**Directions**
After locating the line that contains "This screenshot has width=1000, height=786.", transcribe exactly that line and each one after it until the data ends, skipping pictures.

**Exercise data**
:::

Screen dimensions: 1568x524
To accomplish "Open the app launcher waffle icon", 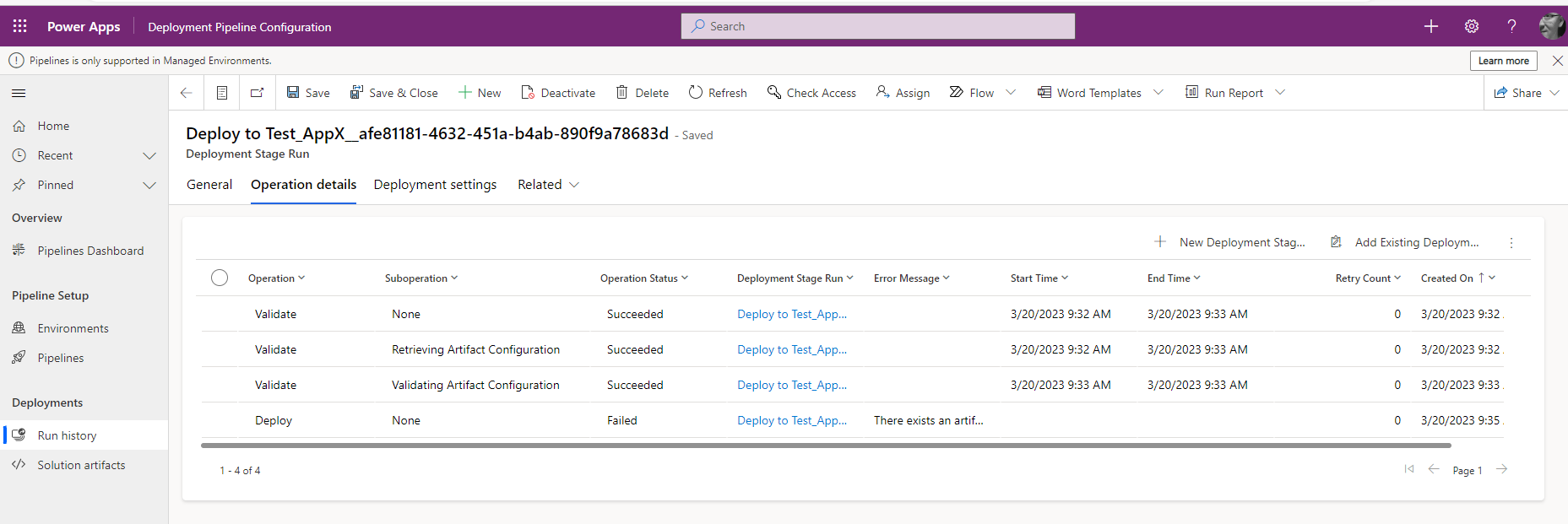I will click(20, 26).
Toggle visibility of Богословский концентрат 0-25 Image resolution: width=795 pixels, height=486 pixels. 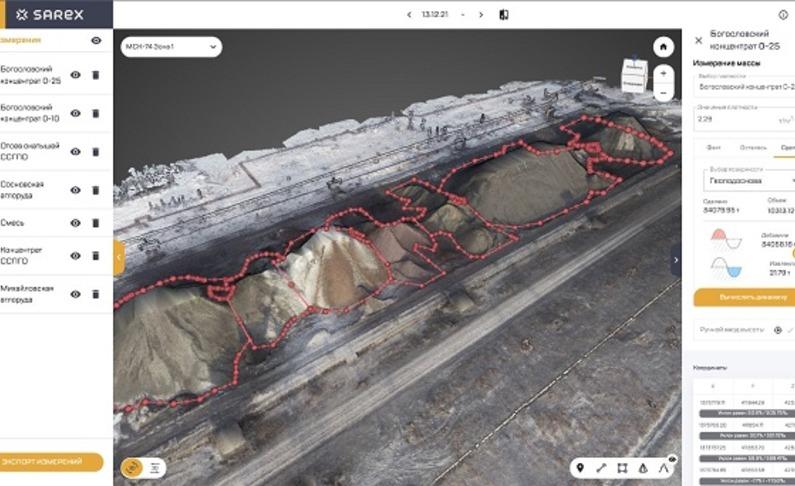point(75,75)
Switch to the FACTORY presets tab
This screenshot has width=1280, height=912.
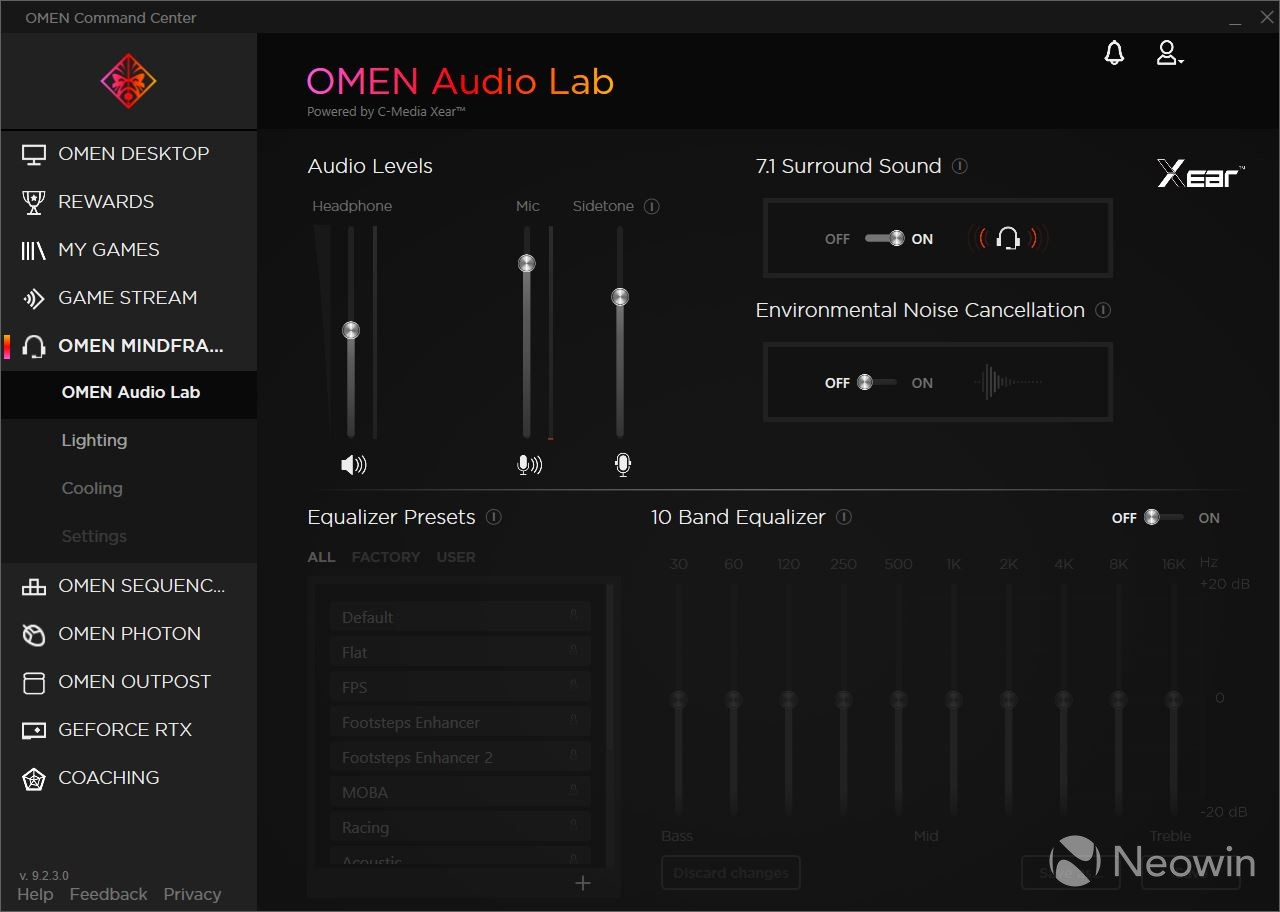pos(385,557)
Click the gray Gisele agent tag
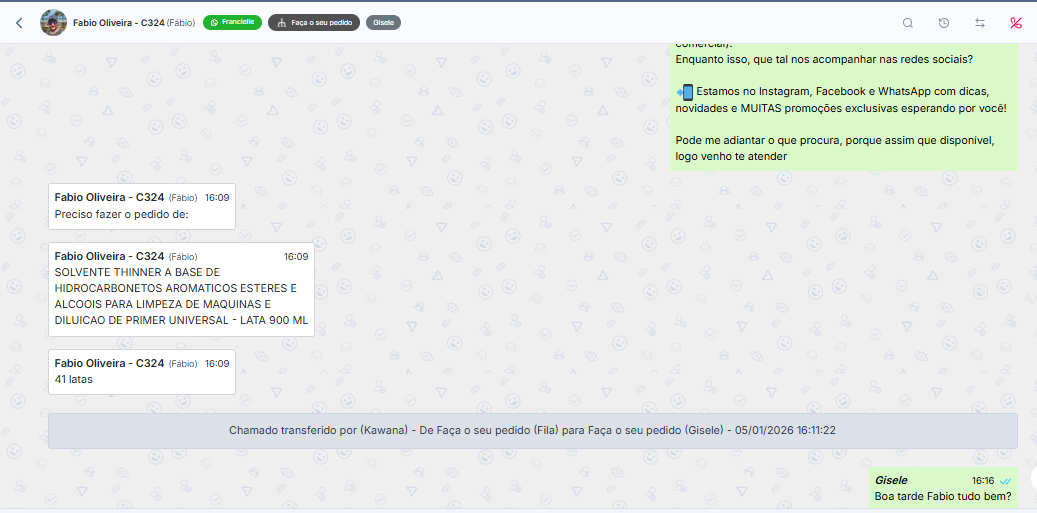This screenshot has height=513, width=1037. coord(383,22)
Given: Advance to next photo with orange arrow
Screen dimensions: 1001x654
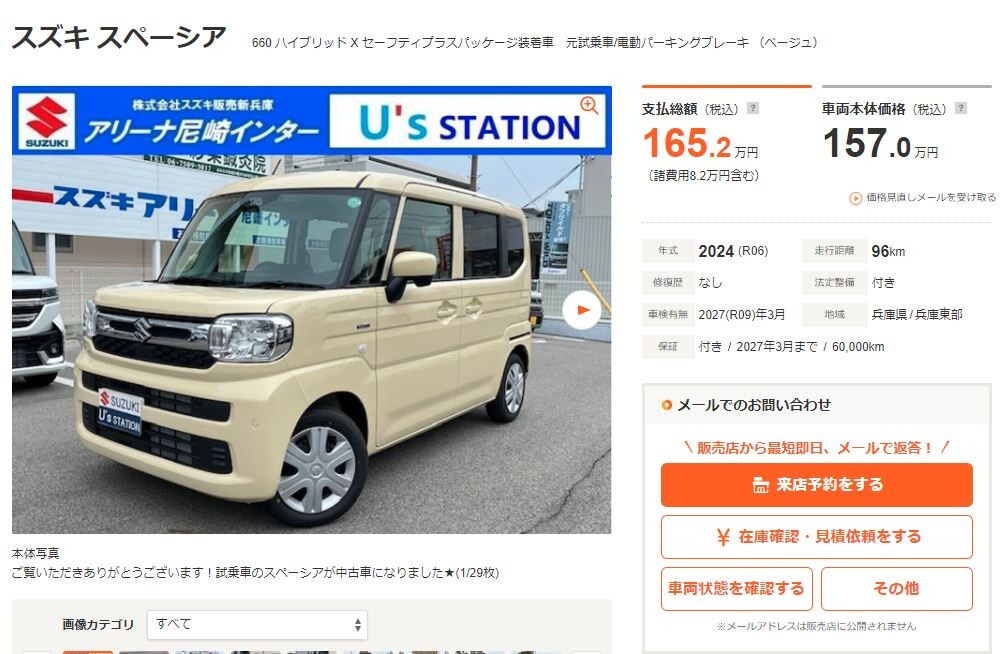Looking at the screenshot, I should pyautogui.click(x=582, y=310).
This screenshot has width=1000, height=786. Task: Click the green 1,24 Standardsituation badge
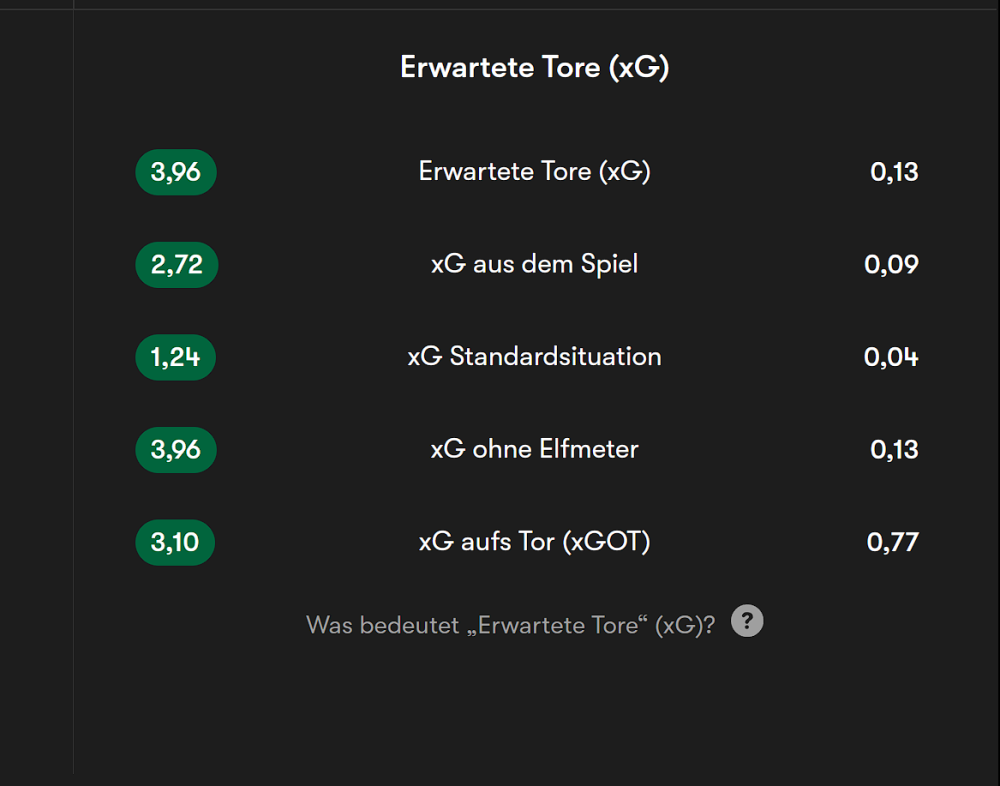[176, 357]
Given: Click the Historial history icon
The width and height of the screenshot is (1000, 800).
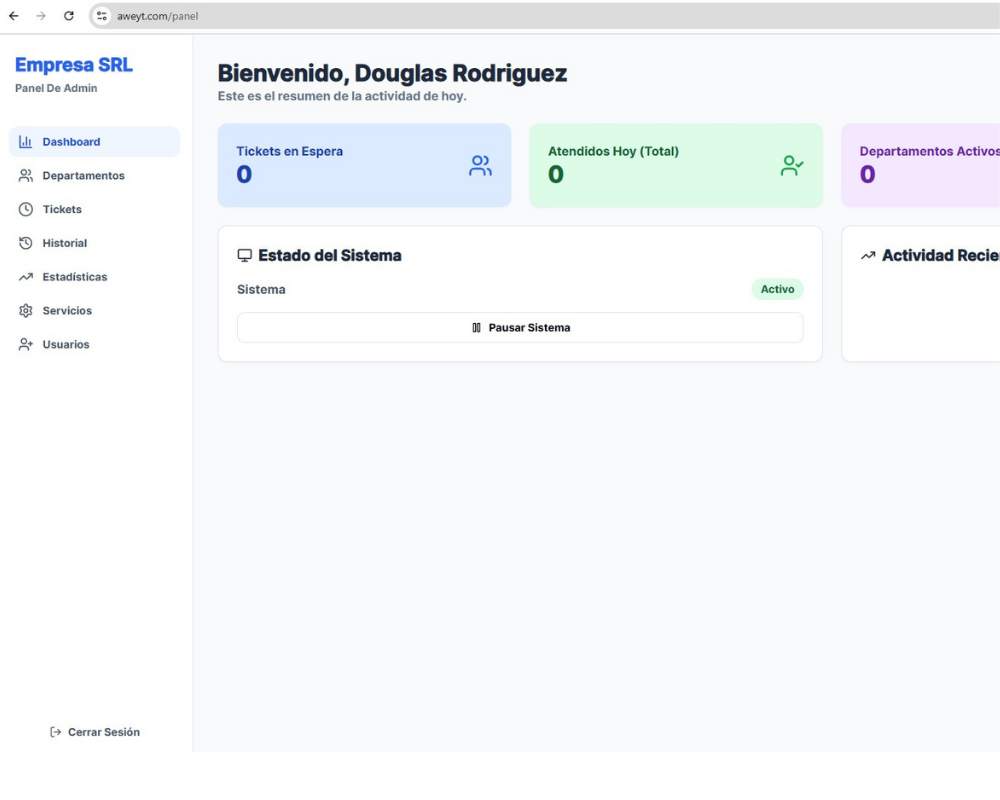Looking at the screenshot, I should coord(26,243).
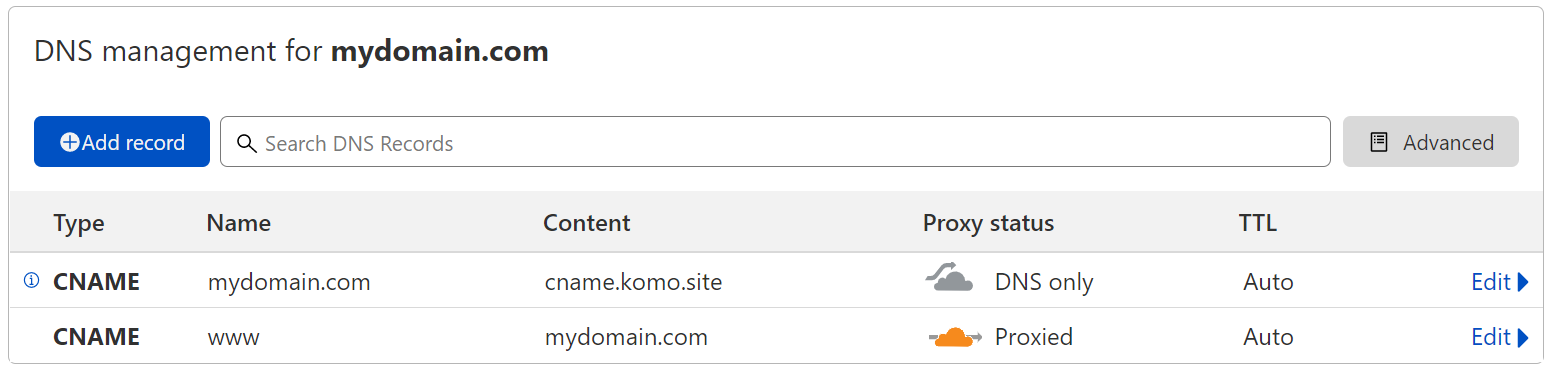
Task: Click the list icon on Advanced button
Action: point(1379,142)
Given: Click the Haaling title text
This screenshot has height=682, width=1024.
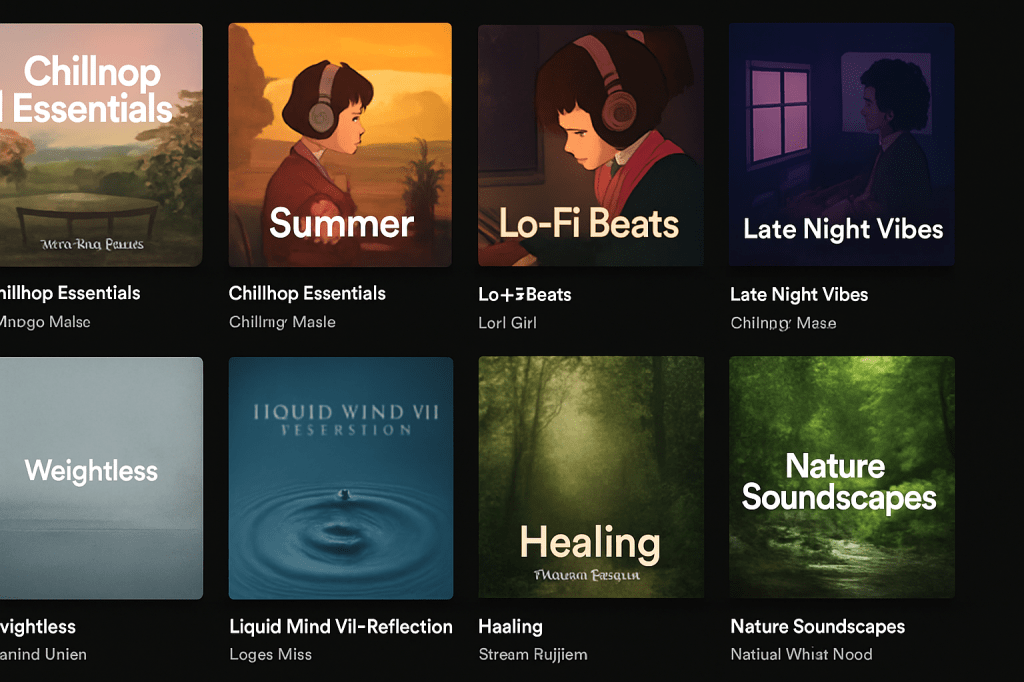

:::

**Task solution**
This screenshot has width=1000, height=786. Task: Click the green 1,24 Standardsituation badge
[176, 357]
Given: Click the Historial history icon
The width and height of the screenshot is (1000, 800).
Looking at the screenshot, I should coord(26,243).
Task: Click the list icon on Advanced button
Action: point(1379,142)
Given: Click the Haaling title text
This screenshot has height=682, width=1024.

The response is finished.